Son birkaç yazının çağrıştırmış olduğunu dilediğim kavramların başında “farkındalık hali” gelmektedir. Bu çok kolay erişilebilen bir durum değildir. Zira insanın dünya algısı ona anlatılmış, öğretilmiş olanlarla kısıtlıdır, daha doğru ifadesiyle, tutukludur. Hatta algının kısıtlanması bilinçli yapılmaz, eski tanımların ve bakış açılarının dışına çıkılması neredeyse olanaksızdır. Bizim özellikle biyolojik bilimler ve tıp algımız da eski kabul edilmiş kavramlar merkezinde şekillenir. Tanımı ilk yapan doğru yaptıysa hala sorun oluşturmaz, Örneğin anatomi (canlının görünen yapısal özelliklerini tanımlayan bilim dalı) tamamen “betimleyici” özellik gösterir. Parmakların yerleşiminden, karaciğerin safra kanallarına ve elbette beyne kadar her türlü yapısal özellik çok detaylı betimlenmiş, yerleşimi sistematik ve topografik (diğer organlara göre konumu) olarak da tanımlanmıştır. Ne var ki tanımlamalar sistemin nasıl çalıştığına dair bilgi vermez, çalışma prensiplerini fizyoloji anlatır. Biraz derinlemesine bakarsanız bu da ilk araştıranların açıklamalarının ötesinde gerçekleşmez. Betimlemeler ya da açıklamalar silsilesini “bilim dalı” haline getiren, araştırılmalarının nispeten zor olması ve sistematik çalışmayı gerektirmesidir. Yani birileri gayret gösterip “sistematik” bilgi derlemişlerdir.
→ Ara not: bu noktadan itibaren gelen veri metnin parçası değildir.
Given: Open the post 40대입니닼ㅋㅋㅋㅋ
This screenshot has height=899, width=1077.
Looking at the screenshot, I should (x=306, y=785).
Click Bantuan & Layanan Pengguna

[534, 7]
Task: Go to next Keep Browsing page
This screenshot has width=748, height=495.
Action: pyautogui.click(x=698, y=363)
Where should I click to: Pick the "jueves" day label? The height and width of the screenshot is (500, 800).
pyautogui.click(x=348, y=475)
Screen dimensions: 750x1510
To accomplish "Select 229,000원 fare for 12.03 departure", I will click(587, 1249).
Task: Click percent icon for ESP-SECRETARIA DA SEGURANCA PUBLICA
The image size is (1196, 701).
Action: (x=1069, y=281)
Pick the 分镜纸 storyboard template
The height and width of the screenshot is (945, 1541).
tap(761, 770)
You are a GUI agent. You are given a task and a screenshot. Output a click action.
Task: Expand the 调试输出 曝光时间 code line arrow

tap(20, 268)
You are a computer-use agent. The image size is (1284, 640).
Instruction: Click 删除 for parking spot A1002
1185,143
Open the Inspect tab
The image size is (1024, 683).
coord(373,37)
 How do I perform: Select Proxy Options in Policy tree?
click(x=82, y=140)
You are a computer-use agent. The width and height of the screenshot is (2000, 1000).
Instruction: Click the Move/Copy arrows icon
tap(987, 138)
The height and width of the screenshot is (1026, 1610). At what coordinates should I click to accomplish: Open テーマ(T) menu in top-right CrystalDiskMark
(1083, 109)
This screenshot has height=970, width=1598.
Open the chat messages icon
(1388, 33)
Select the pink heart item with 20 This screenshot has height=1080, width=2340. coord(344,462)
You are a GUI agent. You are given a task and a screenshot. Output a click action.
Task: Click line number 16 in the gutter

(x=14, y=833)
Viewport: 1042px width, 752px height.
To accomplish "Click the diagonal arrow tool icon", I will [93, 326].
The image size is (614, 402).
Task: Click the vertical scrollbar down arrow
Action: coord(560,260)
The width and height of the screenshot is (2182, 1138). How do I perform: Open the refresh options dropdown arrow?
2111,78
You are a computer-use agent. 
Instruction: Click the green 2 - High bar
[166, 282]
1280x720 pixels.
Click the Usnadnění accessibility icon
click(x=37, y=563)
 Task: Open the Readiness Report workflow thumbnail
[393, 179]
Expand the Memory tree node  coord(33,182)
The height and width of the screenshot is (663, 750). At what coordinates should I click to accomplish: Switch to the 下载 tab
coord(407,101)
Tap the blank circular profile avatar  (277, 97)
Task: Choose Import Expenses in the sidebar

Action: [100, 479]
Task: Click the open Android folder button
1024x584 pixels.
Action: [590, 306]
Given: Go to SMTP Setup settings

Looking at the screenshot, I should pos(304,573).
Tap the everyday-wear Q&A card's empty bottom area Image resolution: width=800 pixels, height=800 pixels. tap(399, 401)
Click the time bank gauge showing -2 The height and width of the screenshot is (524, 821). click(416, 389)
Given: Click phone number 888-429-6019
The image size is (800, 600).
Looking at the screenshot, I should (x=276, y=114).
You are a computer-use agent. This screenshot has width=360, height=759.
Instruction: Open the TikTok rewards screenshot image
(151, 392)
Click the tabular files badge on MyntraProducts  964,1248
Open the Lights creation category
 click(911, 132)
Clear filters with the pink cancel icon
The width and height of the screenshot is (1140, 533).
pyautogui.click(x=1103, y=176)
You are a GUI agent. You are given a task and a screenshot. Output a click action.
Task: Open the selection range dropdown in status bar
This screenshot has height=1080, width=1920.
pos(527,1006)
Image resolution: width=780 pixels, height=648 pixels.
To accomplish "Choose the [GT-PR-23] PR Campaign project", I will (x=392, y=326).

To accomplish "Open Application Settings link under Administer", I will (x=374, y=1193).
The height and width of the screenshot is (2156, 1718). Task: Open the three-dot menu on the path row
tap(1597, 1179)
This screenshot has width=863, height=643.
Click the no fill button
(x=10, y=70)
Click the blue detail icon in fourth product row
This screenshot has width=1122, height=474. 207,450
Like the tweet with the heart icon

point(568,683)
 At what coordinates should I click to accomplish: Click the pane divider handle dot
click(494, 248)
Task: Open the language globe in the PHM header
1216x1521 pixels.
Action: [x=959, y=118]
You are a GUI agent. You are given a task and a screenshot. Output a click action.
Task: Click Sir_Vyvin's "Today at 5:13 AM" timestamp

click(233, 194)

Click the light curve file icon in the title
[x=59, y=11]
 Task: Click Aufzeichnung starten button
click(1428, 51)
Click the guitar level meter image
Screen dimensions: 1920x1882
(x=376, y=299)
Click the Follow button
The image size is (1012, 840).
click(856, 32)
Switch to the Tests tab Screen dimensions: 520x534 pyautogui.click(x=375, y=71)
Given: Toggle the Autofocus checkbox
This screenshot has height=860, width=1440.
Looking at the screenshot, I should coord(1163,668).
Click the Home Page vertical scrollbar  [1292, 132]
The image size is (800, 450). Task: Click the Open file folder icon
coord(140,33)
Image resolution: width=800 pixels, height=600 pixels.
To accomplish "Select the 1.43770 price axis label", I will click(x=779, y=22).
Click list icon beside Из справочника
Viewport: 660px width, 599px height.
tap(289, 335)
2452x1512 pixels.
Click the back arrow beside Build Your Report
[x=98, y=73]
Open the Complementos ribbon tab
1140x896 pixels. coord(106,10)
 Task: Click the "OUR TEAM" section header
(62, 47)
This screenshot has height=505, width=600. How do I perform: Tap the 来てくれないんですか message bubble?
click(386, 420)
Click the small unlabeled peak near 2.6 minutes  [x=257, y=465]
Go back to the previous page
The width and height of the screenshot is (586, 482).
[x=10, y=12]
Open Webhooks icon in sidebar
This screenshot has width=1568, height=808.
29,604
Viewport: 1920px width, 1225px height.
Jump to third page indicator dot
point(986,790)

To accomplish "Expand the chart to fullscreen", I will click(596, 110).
Mutlu Tönbekici’nin buluşu Newton’dan farklı değildir
Oysa işin esası sadece ve sadece “farkına varmak” durumudur. Bu “farkına varmak ayrıcalığının” daha önce örneklerini verdiğim ikisi, Newton’un yer çekimini ve Arşimet’in kaldırma kuvvetini fark etmesidir. Halbuki, Newton farkına vardığında yer çekimi, Arşimet kaldırma kuvvetini tanımladığında da gemiler çoktan vardır. Dolayısıyla öyle bir algı hali gerçekleşmiştir ki, “zaten var olan bir durum” fark edilmiştir. Nitekim bugün de bu tür fark edilmeyi bekleyen çok fazla durum yine vardır, alenen gözümüzün önünde gerçekleşmektedir, bütün mesele bunların aklı serbestleştirilerek farkına varılmasındadır. Benim beslenme kavramını okumaya başlamamın anahtarı da yine böyle bir farkına varma halidir. Vatan Gazetesi yazarı arkadaşımız Mutlu Tönbekici “yoğurdun bozulmadığını (ekşimediğini)” fark edip yazmıştır. Altını çizerek vurgulayayım, Tönbekici’nin yoğurdun ekşimediğini bulması, Newton’un yer çekiminin farkına varmasından farklı bir durum değildir. Çünkü aynı yoğurdu ben de dahil pek çok insan yiyor olmamıza, herkesin de bozulmadığını bilmesine karşılık bir kişi bunun farkına varabilmiştir, dolayısıyla Newton ve Tönbekici’nin algısı aslında aynı düzeydedir.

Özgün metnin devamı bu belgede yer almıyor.